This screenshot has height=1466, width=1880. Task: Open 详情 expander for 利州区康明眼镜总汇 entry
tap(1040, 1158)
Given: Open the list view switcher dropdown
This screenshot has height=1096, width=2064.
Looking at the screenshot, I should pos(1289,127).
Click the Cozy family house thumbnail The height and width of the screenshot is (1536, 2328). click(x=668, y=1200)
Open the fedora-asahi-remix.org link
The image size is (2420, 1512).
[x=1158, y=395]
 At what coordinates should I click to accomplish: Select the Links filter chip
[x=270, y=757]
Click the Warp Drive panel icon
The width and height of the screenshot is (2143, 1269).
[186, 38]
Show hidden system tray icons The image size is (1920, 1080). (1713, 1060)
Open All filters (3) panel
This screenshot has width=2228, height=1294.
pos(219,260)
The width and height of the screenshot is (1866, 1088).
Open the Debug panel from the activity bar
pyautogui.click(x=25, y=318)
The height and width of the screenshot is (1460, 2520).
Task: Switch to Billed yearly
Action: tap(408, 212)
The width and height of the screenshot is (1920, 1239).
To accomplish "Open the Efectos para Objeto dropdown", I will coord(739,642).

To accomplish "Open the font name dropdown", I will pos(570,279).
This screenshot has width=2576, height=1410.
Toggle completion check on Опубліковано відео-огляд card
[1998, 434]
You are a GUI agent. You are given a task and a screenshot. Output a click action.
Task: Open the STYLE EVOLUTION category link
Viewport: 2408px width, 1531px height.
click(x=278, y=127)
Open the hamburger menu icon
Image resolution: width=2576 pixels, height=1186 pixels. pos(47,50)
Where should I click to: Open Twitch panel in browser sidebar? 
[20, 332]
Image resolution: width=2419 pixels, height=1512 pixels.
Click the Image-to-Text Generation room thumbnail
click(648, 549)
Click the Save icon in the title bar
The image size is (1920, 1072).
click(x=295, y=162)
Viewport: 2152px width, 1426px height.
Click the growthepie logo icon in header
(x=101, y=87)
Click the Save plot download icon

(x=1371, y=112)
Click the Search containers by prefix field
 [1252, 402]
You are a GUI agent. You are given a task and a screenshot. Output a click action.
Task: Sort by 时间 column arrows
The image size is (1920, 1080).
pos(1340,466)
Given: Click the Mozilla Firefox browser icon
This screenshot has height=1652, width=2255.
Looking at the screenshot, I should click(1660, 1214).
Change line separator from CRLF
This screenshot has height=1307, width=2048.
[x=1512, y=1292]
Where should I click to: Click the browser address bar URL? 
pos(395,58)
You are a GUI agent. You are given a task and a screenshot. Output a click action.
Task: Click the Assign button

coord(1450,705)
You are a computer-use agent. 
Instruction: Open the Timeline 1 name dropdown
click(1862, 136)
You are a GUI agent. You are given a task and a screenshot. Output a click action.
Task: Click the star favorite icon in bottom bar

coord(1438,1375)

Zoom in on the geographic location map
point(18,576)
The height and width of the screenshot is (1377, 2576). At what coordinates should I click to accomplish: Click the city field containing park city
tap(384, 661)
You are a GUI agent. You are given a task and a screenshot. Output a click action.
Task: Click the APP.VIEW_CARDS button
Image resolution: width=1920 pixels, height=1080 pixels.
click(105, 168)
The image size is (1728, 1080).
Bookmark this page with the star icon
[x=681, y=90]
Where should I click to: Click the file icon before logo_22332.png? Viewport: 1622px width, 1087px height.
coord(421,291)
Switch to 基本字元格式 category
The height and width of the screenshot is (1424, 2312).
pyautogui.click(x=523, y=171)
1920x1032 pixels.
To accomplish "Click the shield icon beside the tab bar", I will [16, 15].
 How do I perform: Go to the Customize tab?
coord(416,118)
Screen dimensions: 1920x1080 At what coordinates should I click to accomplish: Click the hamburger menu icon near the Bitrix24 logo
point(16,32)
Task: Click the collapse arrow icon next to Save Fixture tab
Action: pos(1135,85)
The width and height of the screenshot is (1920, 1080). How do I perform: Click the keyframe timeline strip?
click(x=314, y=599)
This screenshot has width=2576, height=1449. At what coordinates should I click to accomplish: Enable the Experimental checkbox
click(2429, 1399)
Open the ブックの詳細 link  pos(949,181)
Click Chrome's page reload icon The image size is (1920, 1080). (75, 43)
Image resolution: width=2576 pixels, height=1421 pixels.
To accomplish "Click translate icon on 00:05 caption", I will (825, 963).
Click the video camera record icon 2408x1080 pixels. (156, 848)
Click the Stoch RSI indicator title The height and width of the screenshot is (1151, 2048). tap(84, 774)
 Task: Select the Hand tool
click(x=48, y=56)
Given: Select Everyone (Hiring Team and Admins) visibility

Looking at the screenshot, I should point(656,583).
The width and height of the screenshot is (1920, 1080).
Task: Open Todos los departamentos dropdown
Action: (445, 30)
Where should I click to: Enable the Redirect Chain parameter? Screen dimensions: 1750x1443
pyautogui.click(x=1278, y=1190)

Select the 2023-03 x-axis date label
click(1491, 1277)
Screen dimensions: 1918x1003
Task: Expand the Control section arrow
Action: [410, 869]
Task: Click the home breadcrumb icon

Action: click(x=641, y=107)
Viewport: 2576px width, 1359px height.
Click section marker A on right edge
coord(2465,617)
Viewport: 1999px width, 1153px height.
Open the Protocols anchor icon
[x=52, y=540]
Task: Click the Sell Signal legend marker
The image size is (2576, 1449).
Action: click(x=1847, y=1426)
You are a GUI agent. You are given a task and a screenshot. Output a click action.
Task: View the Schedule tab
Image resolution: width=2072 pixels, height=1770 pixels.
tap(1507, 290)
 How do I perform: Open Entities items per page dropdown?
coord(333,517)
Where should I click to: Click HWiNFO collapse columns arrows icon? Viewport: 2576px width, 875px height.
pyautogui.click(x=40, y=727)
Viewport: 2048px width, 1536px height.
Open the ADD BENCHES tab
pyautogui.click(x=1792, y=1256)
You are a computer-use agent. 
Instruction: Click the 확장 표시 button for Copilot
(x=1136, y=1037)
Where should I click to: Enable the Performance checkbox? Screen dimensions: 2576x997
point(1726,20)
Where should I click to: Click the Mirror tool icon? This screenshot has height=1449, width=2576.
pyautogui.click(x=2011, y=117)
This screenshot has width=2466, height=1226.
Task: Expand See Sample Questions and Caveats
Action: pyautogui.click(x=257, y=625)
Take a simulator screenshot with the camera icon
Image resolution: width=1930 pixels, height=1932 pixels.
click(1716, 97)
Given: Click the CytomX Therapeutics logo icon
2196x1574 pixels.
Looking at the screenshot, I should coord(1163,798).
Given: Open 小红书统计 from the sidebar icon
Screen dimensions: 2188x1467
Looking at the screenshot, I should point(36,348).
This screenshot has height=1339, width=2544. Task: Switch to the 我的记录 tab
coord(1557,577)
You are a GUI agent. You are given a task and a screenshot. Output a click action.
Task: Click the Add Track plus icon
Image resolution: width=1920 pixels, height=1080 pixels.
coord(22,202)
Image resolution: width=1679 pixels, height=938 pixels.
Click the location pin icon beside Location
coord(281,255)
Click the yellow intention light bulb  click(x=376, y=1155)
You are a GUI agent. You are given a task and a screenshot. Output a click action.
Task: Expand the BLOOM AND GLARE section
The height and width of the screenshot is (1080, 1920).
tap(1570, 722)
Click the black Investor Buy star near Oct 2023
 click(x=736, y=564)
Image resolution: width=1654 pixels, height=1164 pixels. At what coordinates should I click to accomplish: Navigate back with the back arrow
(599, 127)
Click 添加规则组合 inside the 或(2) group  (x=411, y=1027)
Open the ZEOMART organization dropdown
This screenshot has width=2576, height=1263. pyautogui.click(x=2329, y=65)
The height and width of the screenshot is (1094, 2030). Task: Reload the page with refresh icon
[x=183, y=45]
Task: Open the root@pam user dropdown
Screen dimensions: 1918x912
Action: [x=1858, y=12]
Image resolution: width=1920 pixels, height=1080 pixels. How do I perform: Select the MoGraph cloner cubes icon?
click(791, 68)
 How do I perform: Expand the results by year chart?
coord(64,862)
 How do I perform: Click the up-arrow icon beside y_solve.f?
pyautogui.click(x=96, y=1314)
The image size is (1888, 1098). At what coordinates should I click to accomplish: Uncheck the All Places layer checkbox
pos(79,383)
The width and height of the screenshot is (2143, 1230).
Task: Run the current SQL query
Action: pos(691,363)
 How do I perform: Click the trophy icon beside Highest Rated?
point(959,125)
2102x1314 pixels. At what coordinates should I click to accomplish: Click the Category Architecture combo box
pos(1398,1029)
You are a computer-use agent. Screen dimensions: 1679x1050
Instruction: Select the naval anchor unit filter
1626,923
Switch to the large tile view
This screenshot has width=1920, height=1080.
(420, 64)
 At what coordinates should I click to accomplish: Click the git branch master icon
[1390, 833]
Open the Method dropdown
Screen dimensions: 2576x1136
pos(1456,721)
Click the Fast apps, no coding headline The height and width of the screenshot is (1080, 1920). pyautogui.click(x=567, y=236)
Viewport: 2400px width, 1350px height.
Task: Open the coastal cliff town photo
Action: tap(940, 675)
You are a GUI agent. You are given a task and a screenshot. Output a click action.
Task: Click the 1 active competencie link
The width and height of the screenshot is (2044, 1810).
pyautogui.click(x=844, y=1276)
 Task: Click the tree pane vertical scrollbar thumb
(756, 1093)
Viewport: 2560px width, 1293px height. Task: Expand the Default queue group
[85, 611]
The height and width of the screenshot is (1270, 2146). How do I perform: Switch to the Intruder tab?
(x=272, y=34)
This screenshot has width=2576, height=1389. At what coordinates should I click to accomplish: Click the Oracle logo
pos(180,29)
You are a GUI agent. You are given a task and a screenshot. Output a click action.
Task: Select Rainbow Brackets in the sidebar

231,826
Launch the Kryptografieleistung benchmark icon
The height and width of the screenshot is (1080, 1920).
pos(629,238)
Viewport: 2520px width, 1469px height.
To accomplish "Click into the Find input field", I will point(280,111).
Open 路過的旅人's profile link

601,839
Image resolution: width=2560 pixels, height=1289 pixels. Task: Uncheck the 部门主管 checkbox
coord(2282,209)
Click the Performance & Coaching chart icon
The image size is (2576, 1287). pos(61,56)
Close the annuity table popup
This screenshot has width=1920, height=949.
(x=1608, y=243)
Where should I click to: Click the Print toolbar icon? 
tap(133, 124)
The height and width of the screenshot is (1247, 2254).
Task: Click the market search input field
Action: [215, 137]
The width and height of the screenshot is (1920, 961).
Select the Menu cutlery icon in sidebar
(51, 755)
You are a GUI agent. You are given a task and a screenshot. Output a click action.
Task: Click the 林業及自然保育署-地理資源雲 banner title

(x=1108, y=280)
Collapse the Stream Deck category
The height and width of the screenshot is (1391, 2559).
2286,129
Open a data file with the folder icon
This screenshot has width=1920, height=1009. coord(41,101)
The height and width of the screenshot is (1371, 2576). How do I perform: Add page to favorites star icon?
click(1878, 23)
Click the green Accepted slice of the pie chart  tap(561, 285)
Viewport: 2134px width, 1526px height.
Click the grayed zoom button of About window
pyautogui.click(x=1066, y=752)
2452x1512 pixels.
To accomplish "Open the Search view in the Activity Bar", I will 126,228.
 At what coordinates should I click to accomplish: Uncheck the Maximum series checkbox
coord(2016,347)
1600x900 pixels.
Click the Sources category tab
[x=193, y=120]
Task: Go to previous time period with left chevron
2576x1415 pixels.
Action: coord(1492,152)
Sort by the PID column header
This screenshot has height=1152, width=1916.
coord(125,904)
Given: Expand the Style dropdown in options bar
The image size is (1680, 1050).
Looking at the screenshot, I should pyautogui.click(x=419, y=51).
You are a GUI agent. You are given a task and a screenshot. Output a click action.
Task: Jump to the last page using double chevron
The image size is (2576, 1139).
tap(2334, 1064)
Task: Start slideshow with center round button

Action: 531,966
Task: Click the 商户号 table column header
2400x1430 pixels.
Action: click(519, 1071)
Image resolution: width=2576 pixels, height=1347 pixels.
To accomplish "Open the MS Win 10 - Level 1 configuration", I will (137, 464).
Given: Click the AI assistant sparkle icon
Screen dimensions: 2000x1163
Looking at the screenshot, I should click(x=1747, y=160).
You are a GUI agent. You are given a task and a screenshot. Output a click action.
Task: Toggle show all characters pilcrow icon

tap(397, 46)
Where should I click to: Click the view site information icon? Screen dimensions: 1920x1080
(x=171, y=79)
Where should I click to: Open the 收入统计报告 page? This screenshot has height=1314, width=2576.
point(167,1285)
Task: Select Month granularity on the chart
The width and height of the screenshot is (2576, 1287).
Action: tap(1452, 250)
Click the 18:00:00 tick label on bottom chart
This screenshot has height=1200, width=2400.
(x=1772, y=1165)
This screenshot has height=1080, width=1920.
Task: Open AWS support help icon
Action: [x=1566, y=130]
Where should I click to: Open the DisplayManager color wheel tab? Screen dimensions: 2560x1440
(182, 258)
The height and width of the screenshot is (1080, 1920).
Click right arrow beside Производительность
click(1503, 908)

• _What you have to do_
Repeat exactly the lines of the data from the first one through the line with "The width and height of the screenshot is (1866, 1088).", both of them included.

• _Written reply_
This screenshot has height=1466, width=1880. Task: Open 详情 expander for 利州区康明眼镜总汇 entry
tap(1040, 1158)
Given: Open the list view switcher dropdown
This screenshot has height=1096, width=2064.
Looking at the screenshot, I should pos(1289,127).
Click the Cozy family house thumbnail The height and width of the screenshot is (1536, 2328). click(x=668, y=1200)
Open the fedora-asahi-remix.org link
The image size is (2420, 1512).
[x=1158, y=395]
 At what coordinates should I click to accomplish: Select the Links filter chip
[x=270, y=757]
Click the Warp Drive panel icon
The width and height of the screenshot is (2143, 1269).
[186, 38]
Show hidden system tray icons The image size is (1920, 1080). (1713, 1060)
Open All filters (3) panel
This screenshot has width=2228, height=1294.
pos(219,260)
The width and height of the screenshot is (1866, 1088).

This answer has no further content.